- What is needed -
Please extract every line of the rows below that contains the string "icon", copying each such line in full. Case counts.

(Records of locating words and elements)
* * * *

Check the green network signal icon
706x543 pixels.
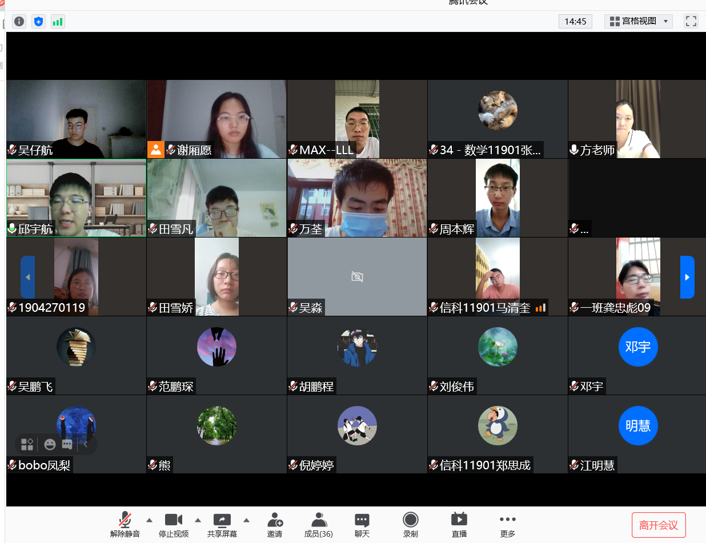point(58,22)
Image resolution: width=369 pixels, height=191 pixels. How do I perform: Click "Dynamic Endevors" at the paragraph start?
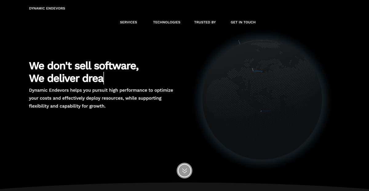49,90
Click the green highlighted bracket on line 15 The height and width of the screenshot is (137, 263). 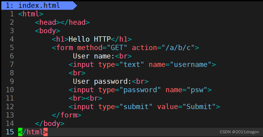pyautogui.click(x=20, y=132)
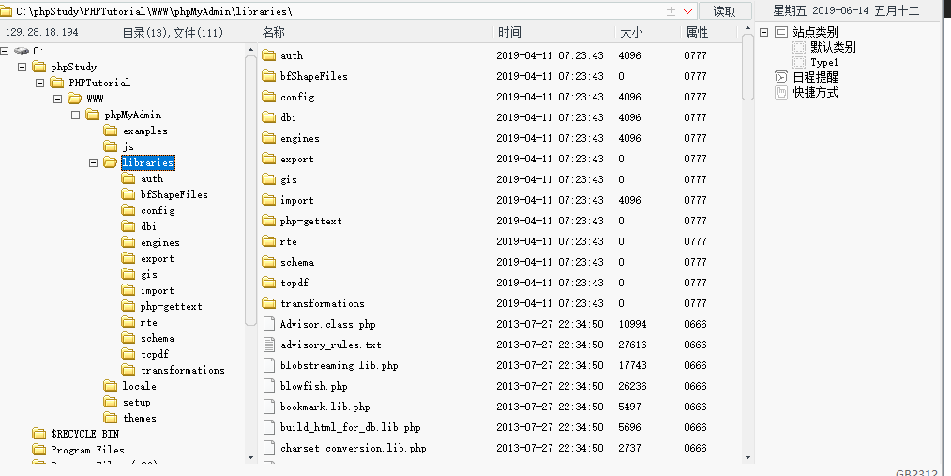
Task: Sort the file list by 名称 column
Action: click(375, 32)
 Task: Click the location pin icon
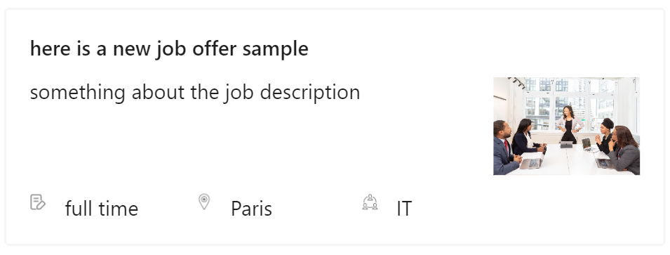tap(204, 202)
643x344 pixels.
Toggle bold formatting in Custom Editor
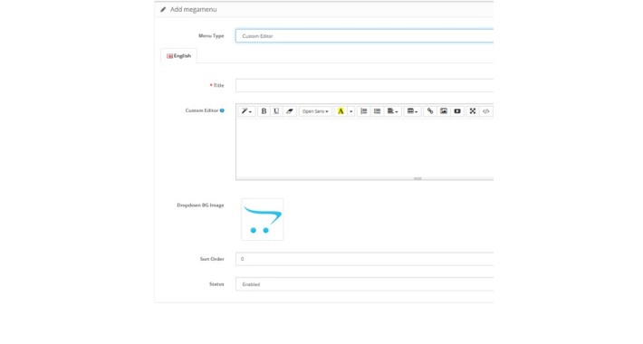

* * * *

- In response -
Check the green network signal icon
 Task: Click the location pin icon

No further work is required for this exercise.